Such events set off a trail of thoughts in my head. Dad’s life was once in the ascendant. He had hopes and dreams about building a future for himself, through study and work. Then he met Mum and together they planned to find a house, to make that house a home and to make it a safe and loving home for the family they had together. A personal utopia therefore. Perhaps not perfection, but as good as my parents could make it.
Society in general has similar aims. Opportunities for study. Meaningful work. Improving lifestyles. Safety. Home. Human flourishing. There comes a point, like those moments in our personal lives, when we realise that whether society is good or bad is down to us – we are the responsible adults.

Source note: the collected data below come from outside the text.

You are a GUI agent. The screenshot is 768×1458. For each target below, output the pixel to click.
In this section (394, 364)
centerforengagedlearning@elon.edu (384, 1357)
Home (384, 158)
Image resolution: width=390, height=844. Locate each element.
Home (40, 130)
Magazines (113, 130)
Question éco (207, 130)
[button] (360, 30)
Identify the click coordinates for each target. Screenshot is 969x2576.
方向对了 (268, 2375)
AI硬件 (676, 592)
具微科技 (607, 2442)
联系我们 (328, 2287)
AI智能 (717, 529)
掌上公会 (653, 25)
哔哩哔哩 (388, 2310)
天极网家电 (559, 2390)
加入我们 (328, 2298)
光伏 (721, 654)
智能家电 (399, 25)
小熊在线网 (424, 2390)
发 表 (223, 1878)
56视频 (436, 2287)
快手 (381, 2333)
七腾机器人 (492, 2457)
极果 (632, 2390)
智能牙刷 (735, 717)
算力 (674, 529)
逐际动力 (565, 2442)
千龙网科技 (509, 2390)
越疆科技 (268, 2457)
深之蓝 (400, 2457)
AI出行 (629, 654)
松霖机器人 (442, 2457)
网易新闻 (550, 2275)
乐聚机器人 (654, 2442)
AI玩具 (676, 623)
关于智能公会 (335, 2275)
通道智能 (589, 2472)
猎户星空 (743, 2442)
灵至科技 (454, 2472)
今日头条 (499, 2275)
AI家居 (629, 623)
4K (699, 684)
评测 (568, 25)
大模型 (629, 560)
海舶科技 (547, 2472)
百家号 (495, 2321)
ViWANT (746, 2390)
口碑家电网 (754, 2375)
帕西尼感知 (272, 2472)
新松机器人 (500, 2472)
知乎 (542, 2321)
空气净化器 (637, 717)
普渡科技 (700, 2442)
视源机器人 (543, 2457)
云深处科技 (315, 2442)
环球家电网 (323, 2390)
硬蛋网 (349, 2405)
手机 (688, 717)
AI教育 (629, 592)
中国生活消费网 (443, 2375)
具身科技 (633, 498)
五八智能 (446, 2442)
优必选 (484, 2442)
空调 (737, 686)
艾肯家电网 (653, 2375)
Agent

But then the inevitable decline as illness, old age and frailty set in. How does Dad or Mum feel about this? It’s a difficult thing to witness – a difficult thing to discuss. The child can only hope that their parents don’t feel that their efforts to build a life for themselves have been in vain. In short, you hope that you’ve not been a disappointment to them! You hope that they are proud of their offspring!
Time, then, is what makes the difference in a human life – from starting out with hope and optimism to our last days – looking back with either satisfaction or disappointment, or a mixture of the two.
And time is likewise a factor for society. To think of an ideal way for humans to live together in peace and prosperity is difficult enough. That is like our youthful aspiration – and often the aspect of utopia that people think of as naïve. But to make a society that is resilient in the long-term – through changes in culture, changes in economic conditions, changing environmental conditions, changing international relations – well, that’s another thing altogether.
Society, of course, does not face an inevitable decline of old age and death. There are always new generations of people coming up to replace those who are lost. But still there is a particular kind of care needed for both individuals and human societies in general. Indeed care for the elderly and for everyone else has a special place in society at large. It is that aspect of society that is so often hidden and so often provided for free. Without care the world of consumer capitalism would collapse!
For our parents, and other folk we may know, we need to remember that great legacy in their lives – those hopes and dreams of their youth. For society, can we likewise cherish all those dreams of utopian futures that we all share when we reflect on the state of the world?
And for both the elderly person and the mature society we can say there is the task of ensuring that their lives have not been lived in vain – that we are proud sons and daughters and also proud citizens.
To abandon these things is to shut off all possibilities – both individually and culturally. It is to say life is not worthwhile. The glass is half-empty. There is no point in trying. Things will never change.
I hope things will not be this way. I hope we can always say there is hope! Another pudding is possible! Another world is possible!